Wikipedia give the Shannon-Hartley theorem as:
$$ C = B \log_2 \left(1+ \frac{S}{N}\right) $$
Where $S/N$ is the signal to noise ratio, with each quantity measured in watts.
What if the channel is purely digital, and simply has a probability $p$ to flip each bit transmitted? Is that a special case of the above equation? How can the channel capacity be calculated?
On
I am adding this is as an answer, but I am not sure if it is correct:
I think this would be a very simple case of the theorem. Since each bit has probability $p$ of being corrupted, then "on average" $p$ of the bits will be erroneous, or noisy.
By this logic, the signal-to-noise ratio is $p$, so the modified equation will be $C= B \log_2{(1+p)}$.

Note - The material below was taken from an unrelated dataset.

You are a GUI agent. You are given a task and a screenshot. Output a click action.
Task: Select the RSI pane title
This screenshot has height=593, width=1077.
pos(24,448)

The Shannon-Hartley theorem concerns the Gaussian channel, i.e., a channel in which Gaussian noise with variance $N$ is added to the input signal. The information you get across this channel depends on the distribution of the input. The maximum information you can get across is called the capacity, and the input distribution that achieves this capacity is the Gaussian distribution for a Gaussian channel. The capacity of the channel is precisely what is stated in the Shannon-Hartley theorem.

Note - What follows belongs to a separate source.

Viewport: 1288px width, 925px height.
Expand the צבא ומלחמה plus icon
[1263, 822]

The other example you give, in which you have a digital input and in which you just flip a bit with probability $p$ is a binary symmetric channel (assuming that you only allow ones and zeros at the channel input). Of course, also here the information you get across the channel depends on the input distribution. The maximum, i.e., the capacity, is achieved in this case by the uniform (or, Bernoulli-$1/2$) distribution: Zeros and ones are transmitted with equal probability. However, the capacity of this channel differs from the one of the Gaussian channel. It can be shown easily that the capacity in this case is $C=1-h_2(p)$, where $h_2(p)=-p-\log p-(1-p)\log(1-p)$.